# Exercise aim
Every record should be copied exactly, and the images omitted.

# Study material

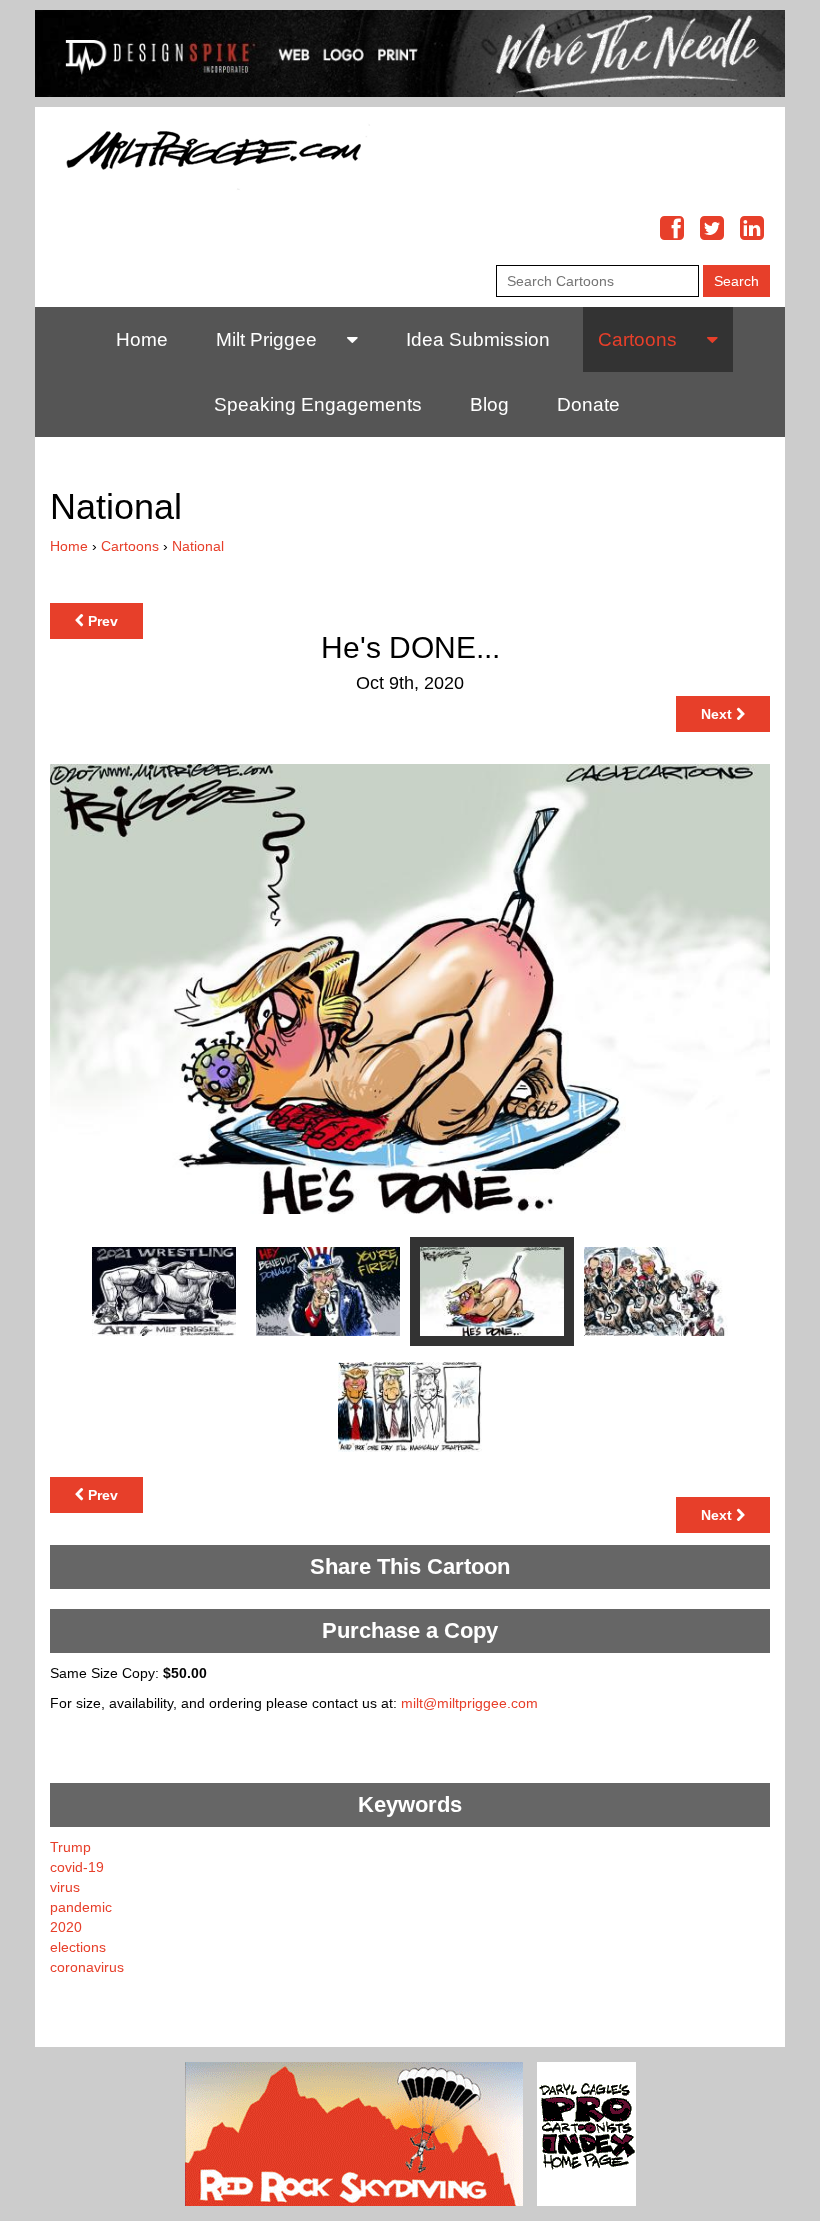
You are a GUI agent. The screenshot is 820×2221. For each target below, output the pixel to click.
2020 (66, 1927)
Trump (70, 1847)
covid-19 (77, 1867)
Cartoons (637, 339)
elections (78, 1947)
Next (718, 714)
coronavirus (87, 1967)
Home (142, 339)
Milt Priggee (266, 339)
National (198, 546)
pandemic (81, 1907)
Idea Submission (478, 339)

# Answer below
You are a GUI agent. The screenshot is 820×2221. For each target below, output the pixel to click.
2020 (66, 1927)
Trump (70, 1847)
covid-19 (77, 1867)
Cartoons (637, 339)
elections (78, 1947)
Next (718, 714)
coronavirus (87, 1967)
Home (142, 339)
Milt Priggee (266, 339)
National (198, 546)
pandemic (81, 1907)
Idea Submission (478, 339)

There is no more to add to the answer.